Glenwood Community School District Data Breached In PowerSchool Cybersecurity Attack

Personal information belonging to Glenwood Community School District families and staff has been confirmed as being part of a cyberattack security breach at educational software company PowerSchool.
PowerSchool is a cloud-based software provider that provides thousands of K-12 schools nationwide with operation platforms ranging from enrollment, communication and attendance to staff management, learning systems, analytics and finance.
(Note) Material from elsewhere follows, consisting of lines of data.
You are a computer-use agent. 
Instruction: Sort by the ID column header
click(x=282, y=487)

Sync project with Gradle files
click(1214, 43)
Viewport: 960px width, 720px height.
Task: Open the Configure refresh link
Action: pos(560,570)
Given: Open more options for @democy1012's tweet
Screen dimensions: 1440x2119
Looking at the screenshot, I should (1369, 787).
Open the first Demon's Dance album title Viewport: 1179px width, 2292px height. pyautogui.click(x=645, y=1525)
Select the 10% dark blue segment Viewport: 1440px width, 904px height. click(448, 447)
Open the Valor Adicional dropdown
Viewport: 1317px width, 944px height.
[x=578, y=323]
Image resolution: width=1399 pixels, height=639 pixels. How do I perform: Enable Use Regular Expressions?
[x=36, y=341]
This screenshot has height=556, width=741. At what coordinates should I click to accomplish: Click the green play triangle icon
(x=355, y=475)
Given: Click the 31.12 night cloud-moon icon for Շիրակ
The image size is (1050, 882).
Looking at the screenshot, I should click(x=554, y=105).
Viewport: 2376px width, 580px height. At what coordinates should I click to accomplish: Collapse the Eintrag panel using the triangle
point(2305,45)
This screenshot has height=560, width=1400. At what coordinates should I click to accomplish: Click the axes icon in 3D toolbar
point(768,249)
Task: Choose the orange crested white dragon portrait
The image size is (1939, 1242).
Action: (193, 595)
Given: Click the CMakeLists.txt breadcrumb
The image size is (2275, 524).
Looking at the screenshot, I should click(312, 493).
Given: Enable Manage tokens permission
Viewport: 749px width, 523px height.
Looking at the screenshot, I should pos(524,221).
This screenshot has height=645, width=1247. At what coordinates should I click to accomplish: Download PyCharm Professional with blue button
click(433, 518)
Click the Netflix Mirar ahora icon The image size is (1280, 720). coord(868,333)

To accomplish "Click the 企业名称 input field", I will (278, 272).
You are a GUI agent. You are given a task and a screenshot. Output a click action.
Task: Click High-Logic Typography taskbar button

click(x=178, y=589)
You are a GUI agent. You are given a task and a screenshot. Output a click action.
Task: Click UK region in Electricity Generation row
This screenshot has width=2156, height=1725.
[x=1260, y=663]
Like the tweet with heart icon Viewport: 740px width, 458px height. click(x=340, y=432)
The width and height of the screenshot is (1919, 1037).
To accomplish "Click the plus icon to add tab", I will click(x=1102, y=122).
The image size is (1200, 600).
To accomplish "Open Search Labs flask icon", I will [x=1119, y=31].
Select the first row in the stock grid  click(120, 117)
The company internally confirmed a cybersecurity breach incident internally in late December and notified clients Jan. 6. The “unknown threat actor,” according to the company’s release, gained access to the portal using “compromised credentials and stole data including personal information of students and school districts that use its student information system (SIS) platform.
The Glenwood Community School District was among the hundreds of districts impacted in the breach.
Shortly after being notified by PowerSchool, GCSD sent out an email to district families and staff making them aware of the breach and the potential personal data involved.
“This week, PowerSchool informed our leadership team that they experienced a cybersecurity incident involving unauthorized access to certain PowerSchool SIS customer data,” read the email. “This event encompasses thousands of schools worldwide, but unfortunately, they have confirmed that information belongs to some of Glenwood’s families and educators.”
The email went on to say the stolen data included personal identifiable information, such as social security numbers and medical information.
Glenwood Superintendent Nicole Kooiker said the investigation is ongoing so it’s unclear currently what personal information from Glenwood might have been accessed.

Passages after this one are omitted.